Re: Best Pairs (O(n) 15mins/million if ...)
by BrowserUk (Patriarch) on Nov 08, 2003 at 01:50 UTC
|
If the number of discrete values that can appear in your small arrays is less than 32 -- they do not have to be contiguous -- then you can represent each array by a 32-bit number, with each bit representing one of the numbers. This reduces the space required for each million arrays of up to 32 numbers from around 900MB to 4MB.
...101001010010001
|||||
||||+- 1
|||+-- 16
|||+-- 75
||+--- 204
|+---- 205
+----- 206
etc.
This also allows the 528 possible pairs to each be represented by a single, 32-bit number with 2-bits set.
Counting the pairs becomes a process of iterating the 'arrays' and masking them against the pairs, stored as keys in a hash,and incrementing the values.
Finding the top three counts in the resultant hash is easy. This process reduces the problem to O(number of arrays), and on my machine allows them to count the pairs at a rate of a little over 1 second per thousand, or around fifteen minutes/1 million with a storage requirement of 4MB per million + plus startup.
#! perl -slw
use strict;
use List::Util qw[ max ];
use Benchmark::Timer;
my $T = new Benchmark::Timer;
our $ARRAYS ||= 10;
our $K ||= 3;
# Generate all the possible combinations of pairs
# And create a hash with them as the keys.
my %pairs;
for my $n ( 0 .. 19 ){ $pairs{ 1<<$n | 2<<$_ } = 0 for $n .. 19; };
# Generate an 'array' of 1 million 'arrays' with up to 20
# numbers in each.
my $arrays = '';
vec( $arrays, $_, 32 ) = int rand( 1 << 19 ) for 1 .. $ARRAYS;
# Count the pairs
$T->start( 'Count the pairs' );
for my $pair ( keys %pairs ) {
for ( 0 .. $ARRAYS-1 ) {
$pairs{ $pair }++ if ( vec( $arrays, $_, 32 ) & $pair ) == $pa
+ir;
}
}
$T->stop( 'Count the pairs' );
# Find the top K pairs
$T->start( 'Find the top K' );
my @topK = ( keys %pairs )[ 1 .. 3 ];
for my $pair ( keys %pairs ) {
if( $pairs{ $pair } > max( @pairs{ @topK } ) ) {
push @topK, $pair;
shift @topK if @topK > 3;
}
}
$T->stop( 'Find the top K' );
# Display the results
for my $k ( @topK ) {
printf 'Pair [ %d, %d ] ', grep{ $k & (1<<$_) ? $_ : () } 0 .. 19;
printf 'appeared %d times'. $/, $pairs{ $k };
}
$T->report;
print 'Record memory usage';<stdin>;
__END__
P:\test>305470 -ARRAYS=10000 -K=3
Pair [ 12, 14 ] appeared 2521 times
Pair [ 4, 17 ] appeared 2579 times
Pair [ 7, 17 ] appeared 2582 times
1 trial of Count the pairs (10.315s total)
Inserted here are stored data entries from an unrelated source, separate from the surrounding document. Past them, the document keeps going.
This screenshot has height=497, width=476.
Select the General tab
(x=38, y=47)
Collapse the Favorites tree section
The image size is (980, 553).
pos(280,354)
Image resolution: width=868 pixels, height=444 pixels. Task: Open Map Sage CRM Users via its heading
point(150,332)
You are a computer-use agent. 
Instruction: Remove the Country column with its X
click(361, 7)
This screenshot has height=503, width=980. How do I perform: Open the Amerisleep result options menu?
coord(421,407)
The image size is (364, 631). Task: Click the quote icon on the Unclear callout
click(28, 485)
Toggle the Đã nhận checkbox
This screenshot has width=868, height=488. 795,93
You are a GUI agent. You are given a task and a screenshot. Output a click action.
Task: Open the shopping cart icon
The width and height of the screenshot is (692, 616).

1 trial of Find the top K (10.014ms total)
Record memory usage
2772k
P:\test>305470 -ARRAYS=100000 -K=3
Pair [ 4, 17 ] appeared 25165 times
Pair [ 7, 16 ] appeared 25190 times
Pair [ 7, 11 ] appeared 25348 times
1 trial of Count the pairs (106.954s total)
1 trial of Find the top K (10.015ms total)
Record memory usage
3124k
P:\test>305470 -ARRAYS=200000 -K=3
Pair [ 9, 17 ] appeared 50261 times
Pair [ 7, 13 ] appeared 50356 times
Pair [ 9, 13 ] appeared 50386 times
1 trial of Count the pairs (213.307s total)
1 trial of Find the top K (10.014ms total)
Record memory usage
3524k
Examine what is said, not who speaks.
"Efficiency is intelligent laziness." -David Dunham
"Think for yourself!" - Abigail
Hooray!
Wanted!
| [reply] [d/l] [select] |
Re: Best Pairs
by Anonymous Monk on Nov 08, 2003 at 01:46 UTC
|
The following is relatively simple and efficient. The result is the
top K pairs, with preference given to higher numbers in the event of
a tie. Integer data from 1 to N allow us to use an array in place of
a hash (the indices of the array form the required "set"):
# preconditions:
my $elem = 1;
my $k = 3;
my $n_arrays = [map [split], <DATA>];
# algorithm:
my @pairs = (0) x (@$n_arrays + 1);
for (@$n_arrays) {
next unless grep $_==$elem, @$_[0..$elem];
$_ != $elem and $pairs[$_]++ for @$_;
}
my @top_k = (sort{$pairs[$a]<=>$pairs[$b]} 1..$#pairs)[reverse -$k..-1
+];
print "@top_k\n";
__END__
2 4 5 7 8 10
1 2 5 6 7 9
2 6 7 8 9 10
1 3 5 10
1 3 4 5 6 8 9
1 2 4 6
1 2 4 5 7 10
1 3 4 6 7 8 9
| [reply] [d/l] |
|
|
I think this approach is ok for small set of data, and gets inefficient when the input data is in the millions of lines, your algorithm requires the entire file to be read in memory (what if 200million lines?)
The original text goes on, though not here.